Our clutch systems are hydraulically self adjusting.
Within the total possible physical travel, the 'idle' or 'foot off the pedal' position of the slave piston changes over time as the clutch disk wears,
and the release position changes to establish the free travel.
So fitting a 'longer throw' slave cylinder to a properly fitted and operating yields zero performance improvement.

From the BPNW site, the extended throw cylinder is intended to mitigate issues when the clutch system

It asks: What are the symptoms of a bad clutch slave cylinder?

JohnW63 John Williamson
Apple Valley, CA, USA   USA
Given, I have never driven a Triumph, I had no idea if the issue described in the description was even a thing or not. Since all the parts going on the car will be as good as new, I don't suppose I will need the fancy one.



Home of the 1969 GT6+ MK II resurrection project
and a sorry looking 1968 GT6+ parts car trying to stay whole.

F1000RACER Avatar
F1000RACER Platinum Member Gary H
Alpine, CA, USA   USA
John
Get the stock slave cylinder which is a 1" bore.

As I recall the long throw slave is a 7/8" bore which gives it the longer stroke. I've never seen a properly functioning clutch in a GT6 ever require this.

GH

JohnW63 John Williamson
Apple Valley, CA, USA   USA
Spitbits only shows the "County" brand that looks to be stamped 7/8. I guess I'll check another source.
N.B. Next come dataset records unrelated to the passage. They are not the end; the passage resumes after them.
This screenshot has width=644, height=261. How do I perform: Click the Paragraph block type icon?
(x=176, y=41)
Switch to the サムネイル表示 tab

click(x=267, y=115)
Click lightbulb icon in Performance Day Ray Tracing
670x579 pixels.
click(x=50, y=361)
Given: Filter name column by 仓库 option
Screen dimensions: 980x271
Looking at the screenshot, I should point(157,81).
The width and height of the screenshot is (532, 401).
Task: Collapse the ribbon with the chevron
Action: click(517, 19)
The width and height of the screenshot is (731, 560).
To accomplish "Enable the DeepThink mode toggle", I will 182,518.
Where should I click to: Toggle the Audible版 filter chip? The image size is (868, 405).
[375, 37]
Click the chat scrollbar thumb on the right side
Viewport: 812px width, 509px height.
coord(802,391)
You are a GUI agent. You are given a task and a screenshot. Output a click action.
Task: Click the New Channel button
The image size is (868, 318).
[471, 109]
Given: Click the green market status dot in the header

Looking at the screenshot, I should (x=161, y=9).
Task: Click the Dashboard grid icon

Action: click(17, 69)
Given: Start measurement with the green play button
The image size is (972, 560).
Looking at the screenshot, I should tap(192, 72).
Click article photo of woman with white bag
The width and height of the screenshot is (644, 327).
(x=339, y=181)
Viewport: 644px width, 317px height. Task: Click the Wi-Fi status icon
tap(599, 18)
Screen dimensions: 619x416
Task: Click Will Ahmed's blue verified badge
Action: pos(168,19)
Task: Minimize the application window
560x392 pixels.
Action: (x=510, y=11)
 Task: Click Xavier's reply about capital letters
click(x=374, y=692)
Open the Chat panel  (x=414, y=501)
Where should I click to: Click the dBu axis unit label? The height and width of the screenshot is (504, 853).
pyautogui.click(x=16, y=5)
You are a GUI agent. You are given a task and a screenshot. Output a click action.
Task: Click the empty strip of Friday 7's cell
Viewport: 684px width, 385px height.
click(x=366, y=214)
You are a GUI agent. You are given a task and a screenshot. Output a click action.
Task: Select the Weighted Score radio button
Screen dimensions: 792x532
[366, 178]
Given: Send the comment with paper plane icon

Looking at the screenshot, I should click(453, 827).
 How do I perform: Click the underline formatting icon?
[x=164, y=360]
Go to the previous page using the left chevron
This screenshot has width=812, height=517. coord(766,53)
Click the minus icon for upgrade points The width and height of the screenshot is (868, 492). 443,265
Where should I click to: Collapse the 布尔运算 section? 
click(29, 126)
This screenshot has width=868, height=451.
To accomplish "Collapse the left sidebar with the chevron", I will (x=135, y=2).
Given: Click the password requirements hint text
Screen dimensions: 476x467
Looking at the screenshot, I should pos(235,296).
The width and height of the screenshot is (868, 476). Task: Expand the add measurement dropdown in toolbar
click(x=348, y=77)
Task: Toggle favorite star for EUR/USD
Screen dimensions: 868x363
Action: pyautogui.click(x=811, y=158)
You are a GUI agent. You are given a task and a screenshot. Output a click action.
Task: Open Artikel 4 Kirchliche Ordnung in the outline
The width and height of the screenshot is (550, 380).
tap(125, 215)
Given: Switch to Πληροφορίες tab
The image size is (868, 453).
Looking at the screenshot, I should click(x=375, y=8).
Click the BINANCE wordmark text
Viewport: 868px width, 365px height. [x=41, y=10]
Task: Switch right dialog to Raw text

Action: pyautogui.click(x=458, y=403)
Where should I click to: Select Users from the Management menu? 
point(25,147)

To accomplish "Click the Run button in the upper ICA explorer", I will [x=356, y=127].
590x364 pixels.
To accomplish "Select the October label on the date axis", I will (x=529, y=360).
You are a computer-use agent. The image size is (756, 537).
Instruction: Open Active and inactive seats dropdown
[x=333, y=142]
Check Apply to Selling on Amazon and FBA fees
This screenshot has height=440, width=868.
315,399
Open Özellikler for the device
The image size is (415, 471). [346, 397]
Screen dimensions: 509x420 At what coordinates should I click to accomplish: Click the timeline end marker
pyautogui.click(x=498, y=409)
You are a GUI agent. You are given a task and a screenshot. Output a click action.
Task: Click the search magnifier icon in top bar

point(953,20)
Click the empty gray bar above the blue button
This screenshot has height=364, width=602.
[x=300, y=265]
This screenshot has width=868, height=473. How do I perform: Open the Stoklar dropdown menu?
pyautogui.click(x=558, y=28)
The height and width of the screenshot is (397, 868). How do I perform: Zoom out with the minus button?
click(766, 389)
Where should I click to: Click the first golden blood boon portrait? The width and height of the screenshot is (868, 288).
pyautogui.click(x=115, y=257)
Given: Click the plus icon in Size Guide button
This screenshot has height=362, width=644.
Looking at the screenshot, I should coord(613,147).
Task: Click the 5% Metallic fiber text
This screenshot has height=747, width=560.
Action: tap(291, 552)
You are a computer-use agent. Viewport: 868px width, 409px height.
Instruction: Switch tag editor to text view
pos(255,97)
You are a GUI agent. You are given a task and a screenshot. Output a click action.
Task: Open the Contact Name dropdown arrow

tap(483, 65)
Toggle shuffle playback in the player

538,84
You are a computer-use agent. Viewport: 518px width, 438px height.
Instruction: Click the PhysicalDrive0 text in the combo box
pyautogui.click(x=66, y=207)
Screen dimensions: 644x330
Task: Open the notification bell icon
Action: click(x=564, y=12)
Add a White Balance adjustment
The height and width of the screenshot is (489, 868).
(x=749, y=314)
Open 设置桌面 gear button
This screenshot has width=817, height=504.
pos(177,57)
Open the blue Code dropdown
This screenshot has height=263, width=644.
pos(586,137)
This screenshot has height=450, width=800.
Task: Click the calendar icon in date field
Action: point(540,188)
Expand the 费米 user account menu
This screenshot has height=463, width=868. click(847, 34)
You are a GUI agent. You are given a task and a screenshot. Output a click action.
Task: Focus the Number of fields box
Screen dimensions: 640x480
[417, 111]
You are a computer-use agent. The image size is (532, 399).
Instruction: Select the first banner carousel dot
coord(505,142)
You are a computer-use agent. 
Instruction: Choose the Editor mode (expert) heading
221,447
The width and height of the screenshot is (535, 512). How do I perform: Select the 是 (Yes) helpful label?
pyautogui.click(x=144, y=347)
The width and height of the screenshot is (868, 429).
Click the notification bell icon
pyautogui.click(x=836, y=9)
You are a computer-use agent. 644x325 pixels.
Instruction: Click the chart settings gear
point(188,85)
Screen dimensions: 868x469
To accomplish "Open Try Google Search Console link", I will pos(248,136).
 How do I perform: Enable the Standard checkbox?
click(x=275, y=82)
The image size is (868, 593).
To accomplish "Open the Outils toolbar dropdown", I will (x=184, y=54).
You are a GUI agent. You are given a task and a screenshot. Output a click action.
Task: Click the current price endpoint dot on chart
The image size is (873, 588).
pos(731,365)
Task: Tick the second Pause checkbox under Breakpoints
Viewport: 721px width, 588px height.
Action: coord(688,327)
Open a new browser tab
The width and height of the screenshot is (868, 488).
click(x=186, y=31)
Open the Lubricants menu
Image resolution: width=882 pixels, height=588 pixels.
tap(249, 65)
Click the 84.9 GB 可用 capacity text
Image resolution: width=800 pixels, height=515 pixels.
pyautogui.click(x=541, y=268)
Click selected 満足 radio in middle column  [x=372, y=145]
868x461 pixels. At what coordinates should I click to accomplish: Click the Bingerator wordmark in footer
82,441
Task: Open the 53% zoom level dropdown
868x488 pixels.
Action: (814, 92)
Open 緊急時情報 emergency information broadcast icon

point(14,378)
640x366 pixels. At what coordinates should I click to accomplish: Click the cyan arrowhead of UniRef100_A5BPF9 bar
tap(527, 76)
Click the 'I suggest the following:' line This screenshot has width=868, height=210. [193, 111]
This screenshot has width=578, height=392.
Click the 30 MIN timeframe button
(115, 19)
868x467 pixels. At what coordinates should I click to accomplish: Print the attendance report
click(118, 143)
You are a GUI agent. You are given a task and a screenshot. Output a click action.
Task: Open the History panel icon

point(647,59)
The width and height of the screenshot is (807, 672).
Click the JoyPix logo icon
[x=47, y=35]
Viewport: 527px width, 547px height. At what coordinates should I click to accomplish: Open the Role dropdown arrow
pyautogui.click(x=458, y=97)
Home of the 1969 GT6+ MK II resurrection project
and a sorry looking 1968 GT6+ parts car trying to stay whole.

F1000RACER Avatar
F1000RACER Platinum Member Gary H
Alpine, CA, USA   USA
In reply to # 1594362 by JohnW63 Spitbits only shows the "County" brand that looks to be stamped 7/8. I guess I'll check another source.

I'm not fond of the County Brand. I actually like the Moss "House Brand" Classic Gold, had far fewer issues with them. Classic Gold is Taiwan and I believe County has there's made in India.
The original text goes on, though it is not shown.